TASK STATEMENT
When you reach the line with "Select Timeline and Tagging in sidebar", transcribe it and each line after it through the last one below, exactly. Pictures stay out.

Stored data:
____________________

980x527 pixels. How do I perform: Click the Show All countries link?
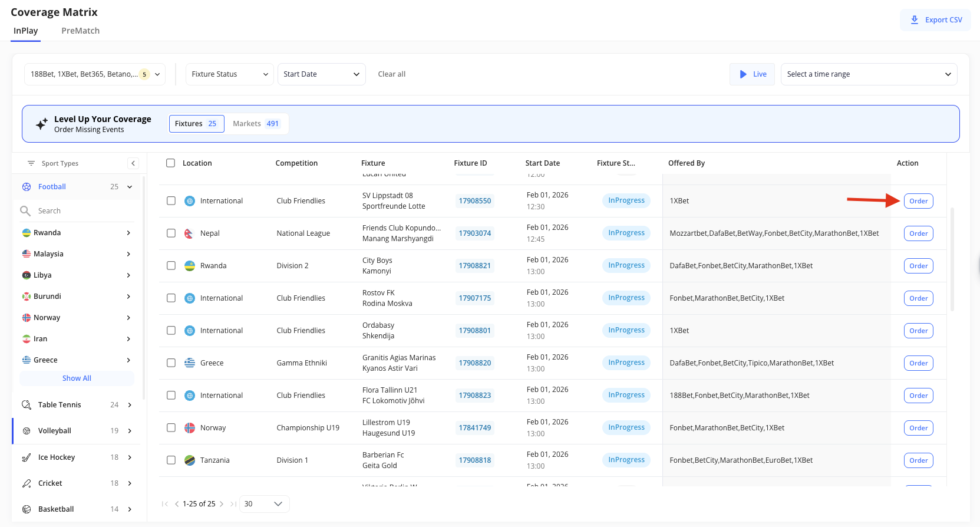tap(77, 378)
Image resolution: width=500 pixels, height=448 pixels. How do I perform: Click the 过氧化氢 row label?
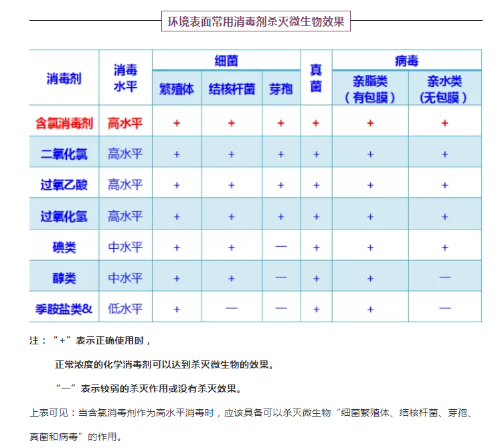pos(64,217)
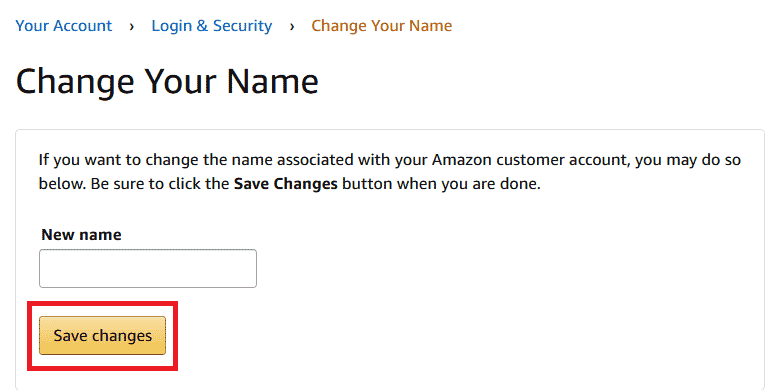Place cursor in the empty name box
Screen dimensions: 773x390
148,268
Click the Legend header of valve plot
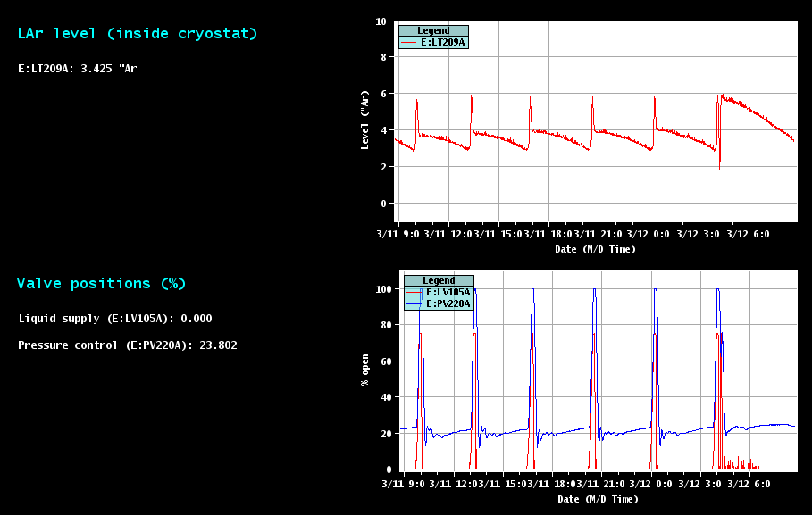Image resolution: width=812 pixels, height=515 pixels. pyautogui.click(x=439, y=280)
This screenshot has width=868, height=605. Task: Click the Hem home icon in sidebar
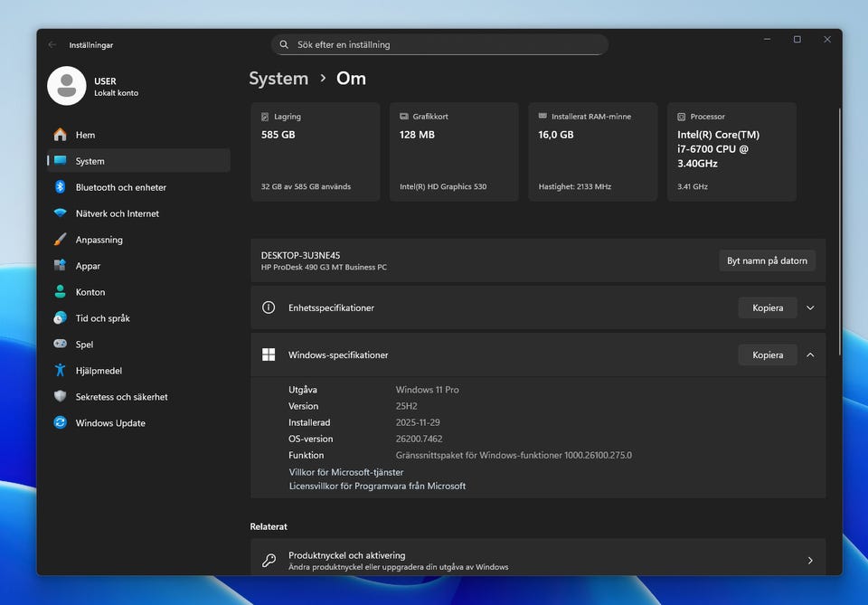pyautogui.click(x=60, y=135)
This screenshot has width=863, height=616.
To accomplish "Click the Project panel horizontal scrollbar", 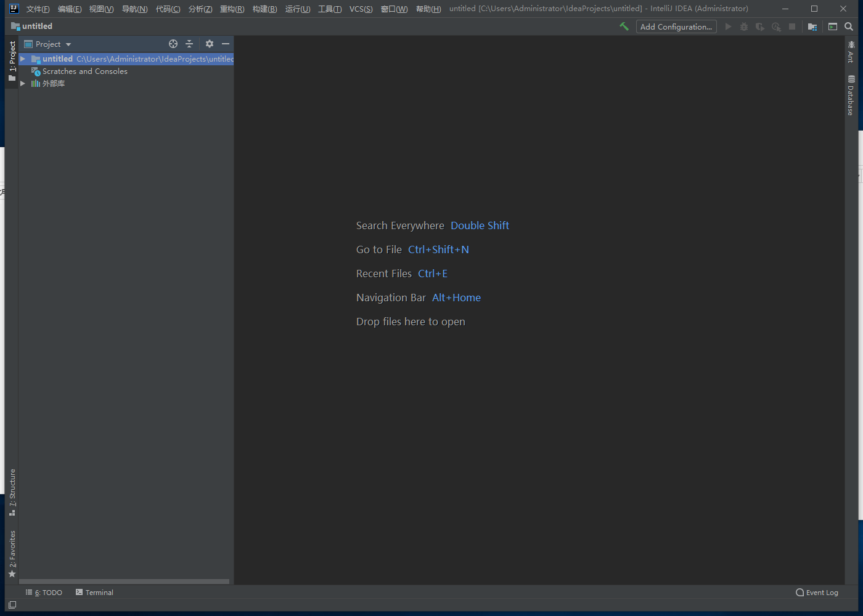I will coord(124,582).
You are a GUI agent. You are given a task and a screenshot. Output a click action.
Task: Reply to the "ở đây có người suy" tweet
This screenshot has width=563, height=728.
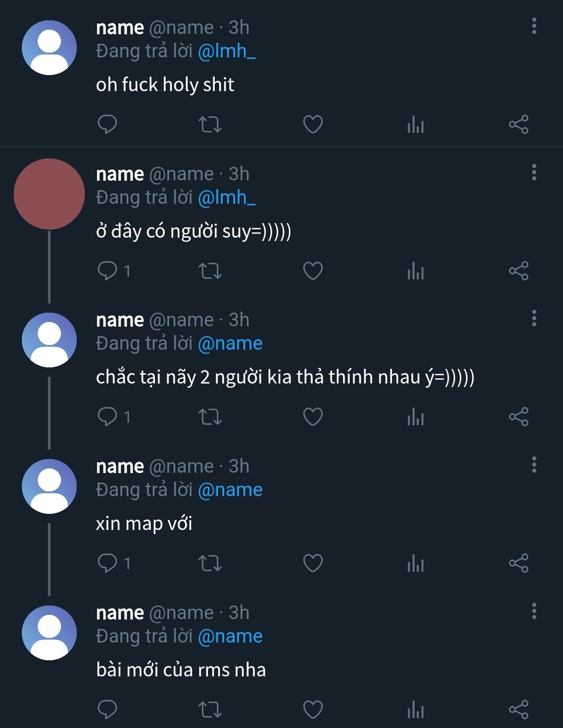tap(108, 271)
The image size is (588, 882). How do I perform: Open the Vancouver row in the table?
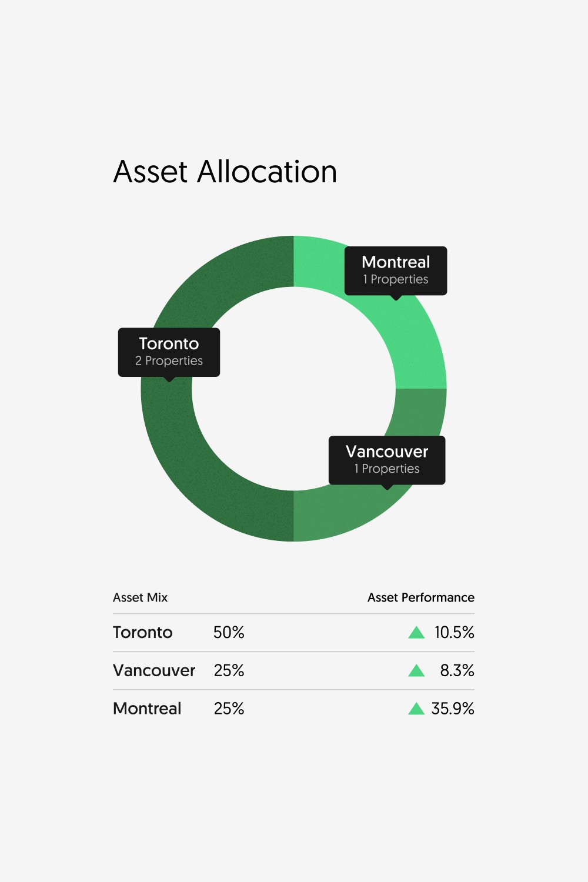coord(293,670)
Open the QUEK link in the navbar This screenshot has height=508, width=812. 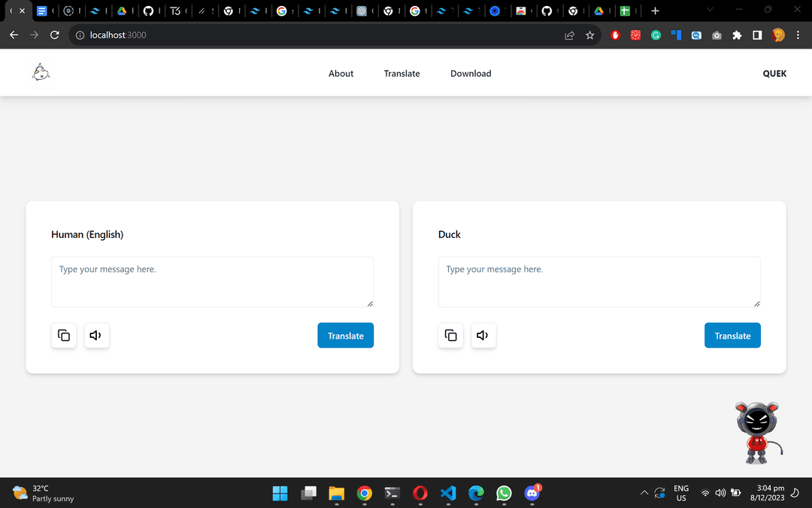pyautogui.click(x=774, y=73)
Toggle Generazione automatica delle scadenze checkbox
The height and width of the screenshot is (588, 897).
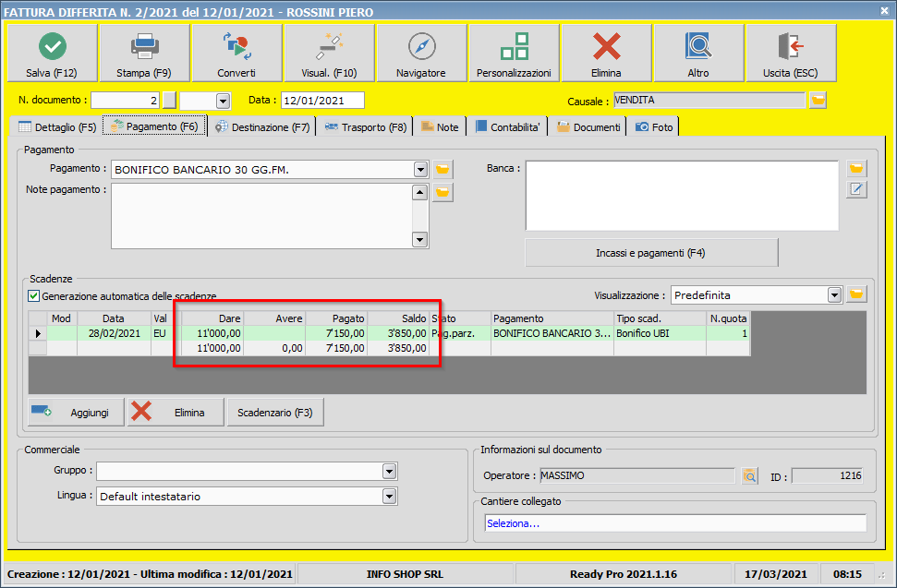click(34, 296)
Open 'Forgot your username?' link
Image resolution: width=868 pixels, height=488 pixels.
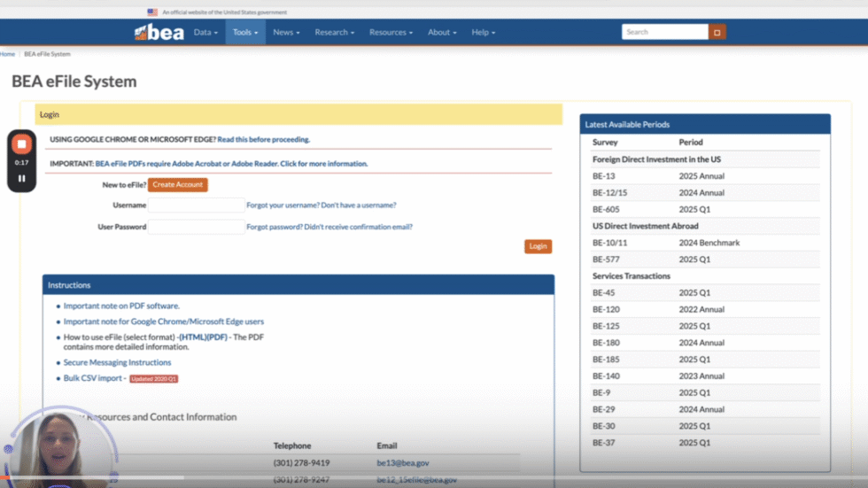pyautogui.click(x=282, y=205)
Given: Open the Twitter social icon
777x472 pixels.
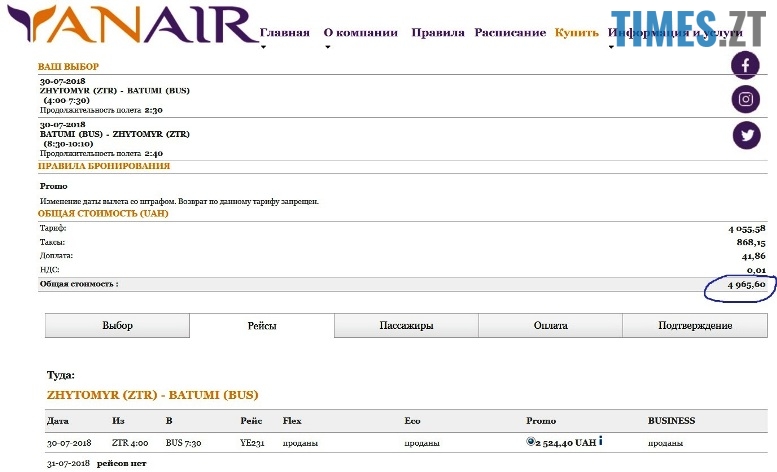Looking at the screenshot, I should tap(746, 135).
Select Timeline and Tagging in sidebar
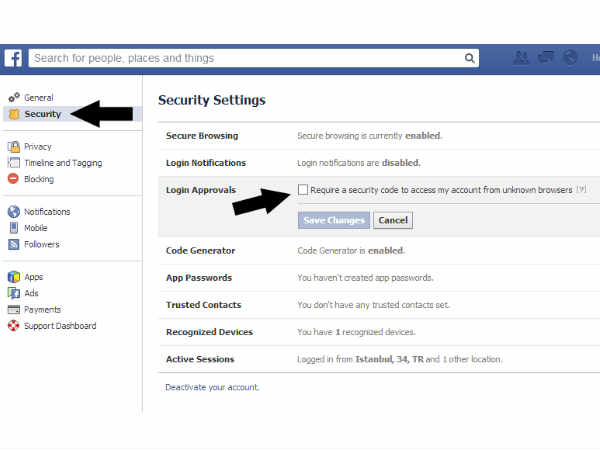600x450 pixels. click(62, 163)
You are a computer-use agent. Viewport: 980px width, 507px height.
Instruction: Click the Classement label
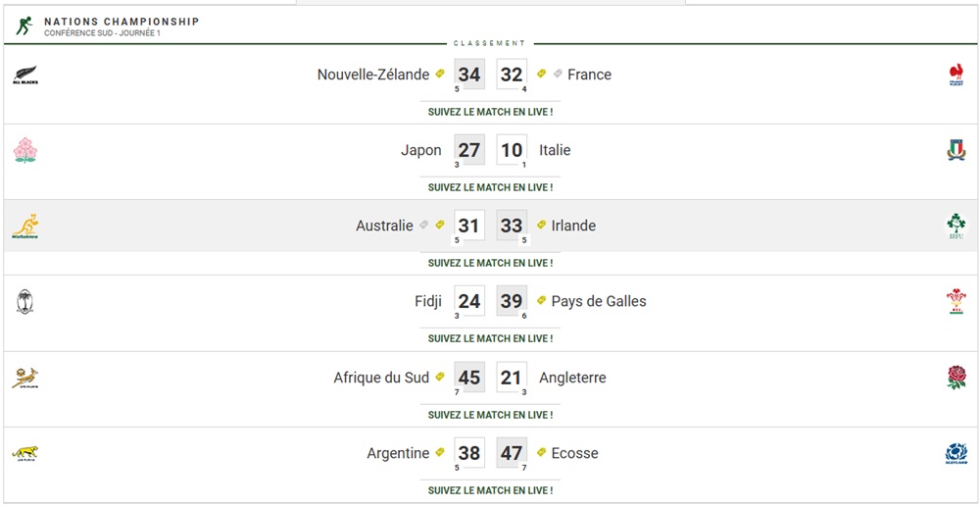pyautogui.click(x=489, y=44)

____________________

OUTPUT FOR THIS EXERCISE
Select Timeline and Tagging in sidebar
600x450 pixels. click(62, 163)
You are a computer-use agent. Viewport: 980px width, 507px height.
Instruction: Click the Classement label
pyautogui.click(x=489, y=44)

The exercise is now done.